Eu também era uma jovenzinha e minha mãe começou a falar sobre meu pretendente, Theoric. Eu tinha ânsias só de pensar e fingia que me importava para não aborrecê-la. Porque só um nome fazia meu coração bater forte, pulsar para fora do meu corpo, e eu quando o via tentava disfarçar. Como já disse, ele não me amava, mas naqueles tempos eu ainda tinha ilusões. Aqueles cabelos dele, um pouco compridos, negros, levemente ondulados, sua pele muito branca, parecendo creme, os olhos verdes profundos, grandes, expressivos, seu corpo esguio e bem ajustado. Ele era vaidoso e sempre estava bem arrumado. Várias vezes eu me perdia olhando sua boca, vermelha, lábios finos. Que gosto teria? Um dia dei um beijo nele, ele estava com a cabeça em meu colo e eu o beijei. Ele sorriu, mas se afastou. E não disse nada.
Houve um momento crucial, quando Odin decidiu reter a magia do filho mais novo. Ele não gostava o quanto Loki ficou poderoso. Ainda mais sabendo o que ele aprontava, criando clones de si mesmo e enganando as pessoas. Trocando os sabores das comidas nos banquetes. Alterando o hidromel para suco de frutas. Fazendo com que alguns guerreiros, dos quais Loki particularmente odiava, ficassem sem roupa no meio do salão. Teve uma vez que meu amigo fez com que um deles tivesse visões de invasão em Asgard e soasse o alarme, em pânico. Loki ficou meses de castigo, mas eu podia visitá-lo e constatar um indisfarçável sorriso de triunfo em seus lábios.

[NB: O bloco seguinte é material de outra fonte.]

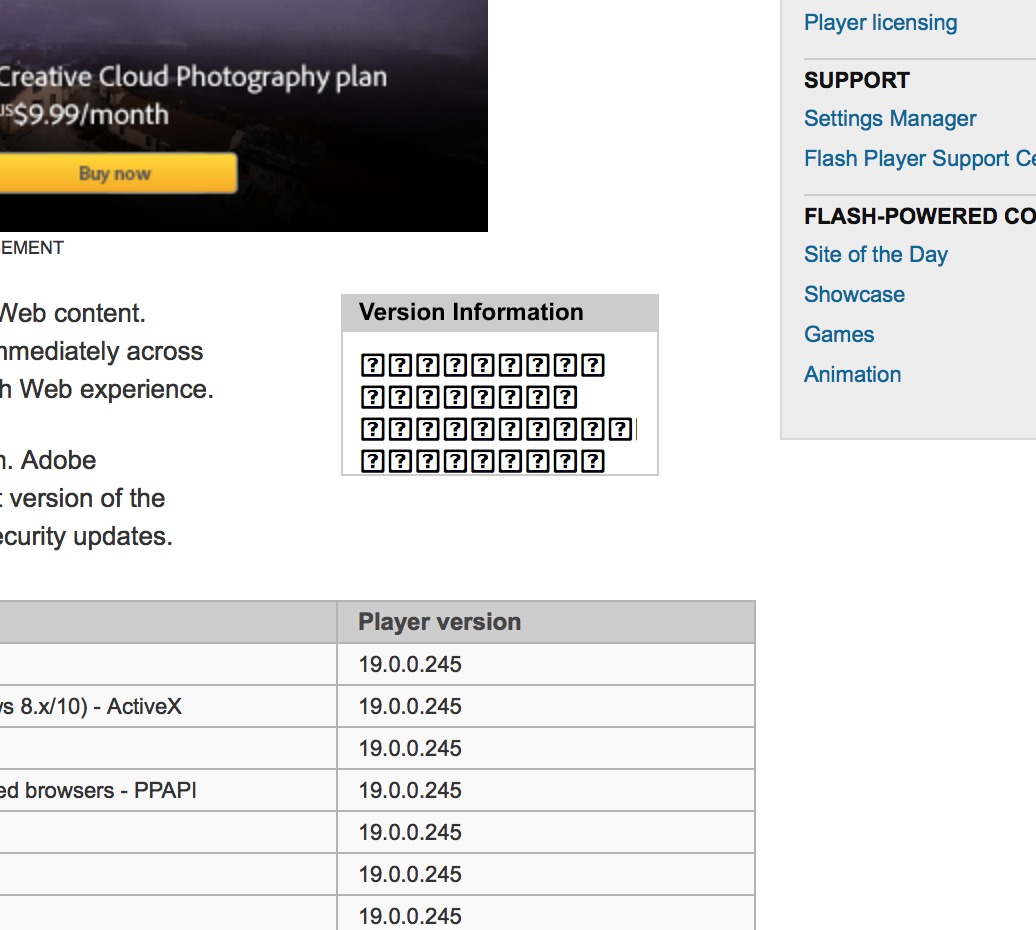1036x930 pixels.
Task: Visit the Site of the Day link
Action: [875, 254]
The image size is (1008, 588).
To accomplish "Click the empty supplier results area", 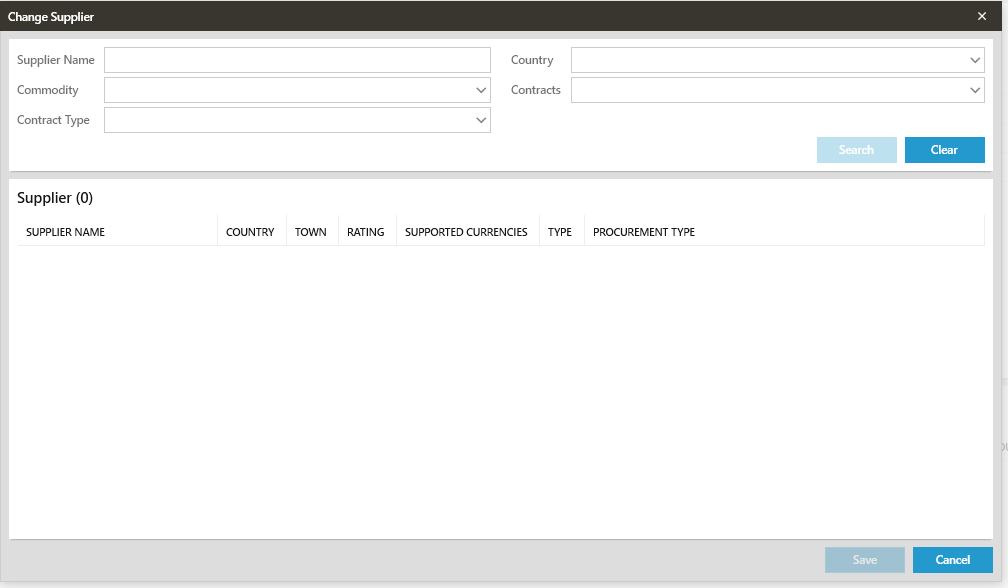I will click(x=500, y=390).
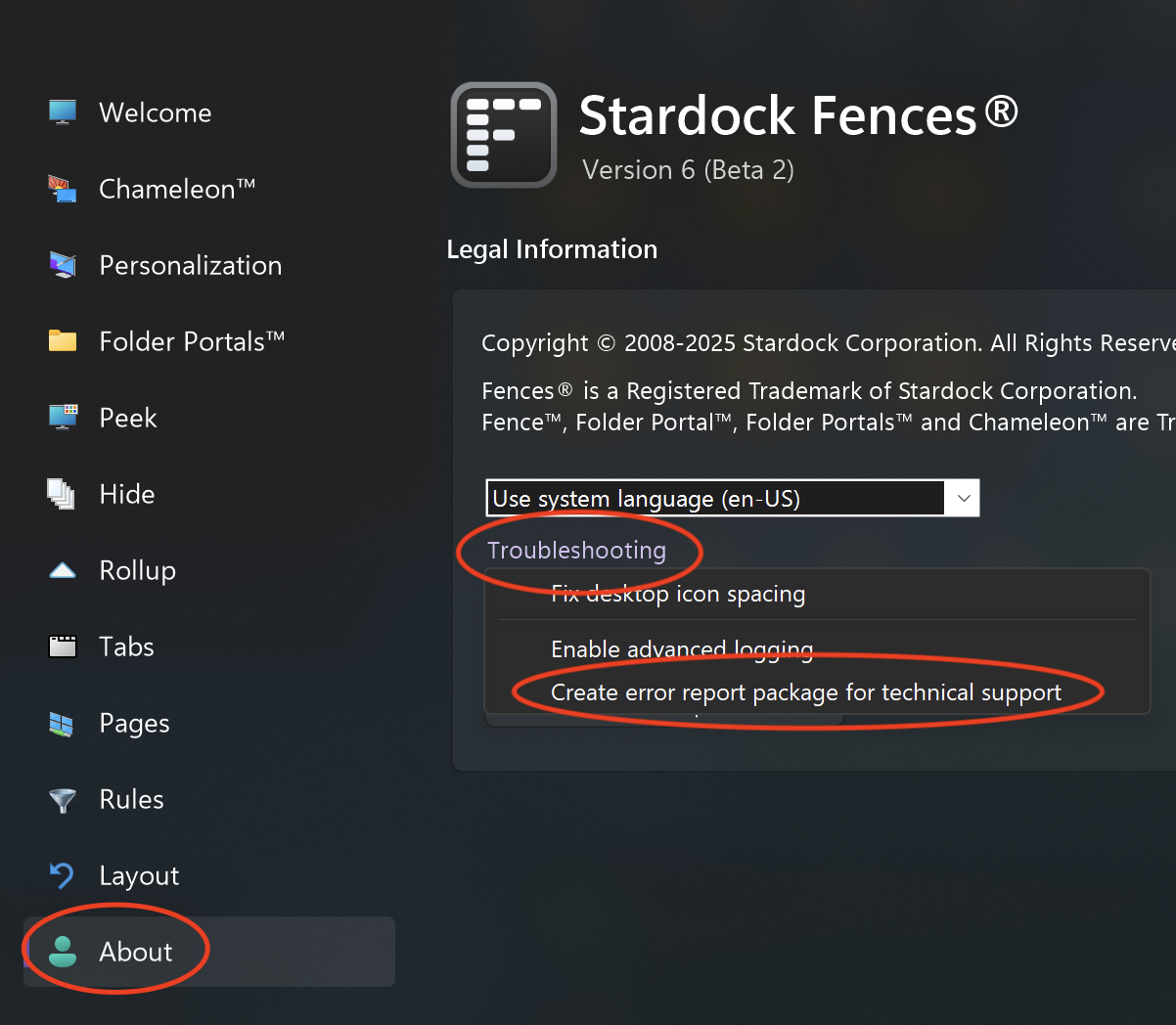Select Enable advanced logging option

tap(682, 649)
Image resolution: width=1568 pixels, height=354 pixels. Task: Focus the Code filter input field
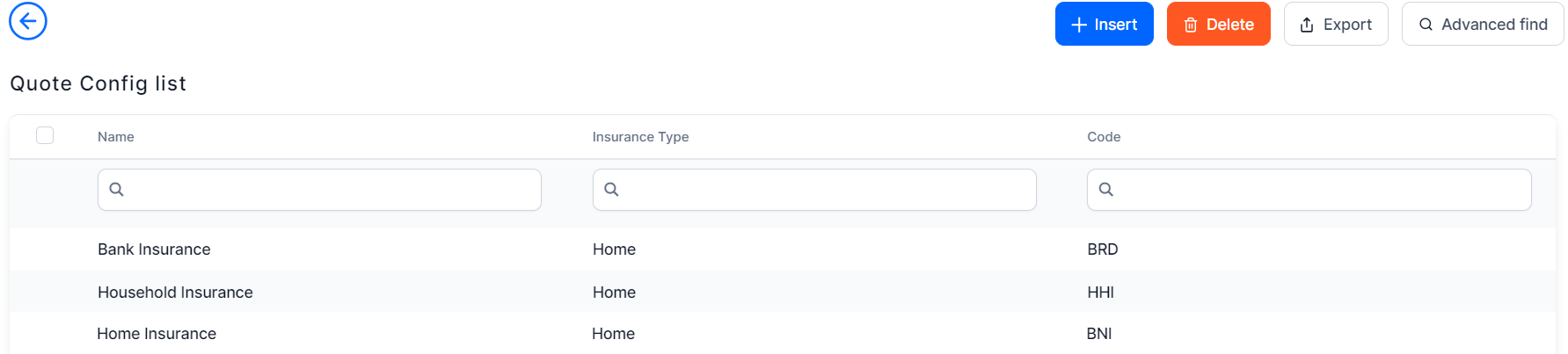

Após reter sua magia com pulseiras douradas, em uma reunião tensa com o rei, a rainha e o príncipe Thor, eu vi meu amigo mago realmente com medo. Pela primeira vez. Loki não acreditava, parecia nem conseguir respirar direito. A magia era parte do seu ser, e ele se sentia desnudo, empobrecido, roubado. Loki chorou várias vezes em meu colo, esbravejou contra os céus, implorou a sua mãe, e nada. Odin foi implacável: quando ele mostrasse amadurecimento e participasse da vida guerreira, ele teria sua magia de volta.
Pode-se dizer que tudo o que aconteceu depois determinou o que existe hoje. Mas sabe-se que o destino não é feito de fatos isolados, às vezes uma crise tem raízes profundas, ignorada por seus governantes e, quando se dão conta, o mal já está feito. E não há nada que possa reverter suas consequências.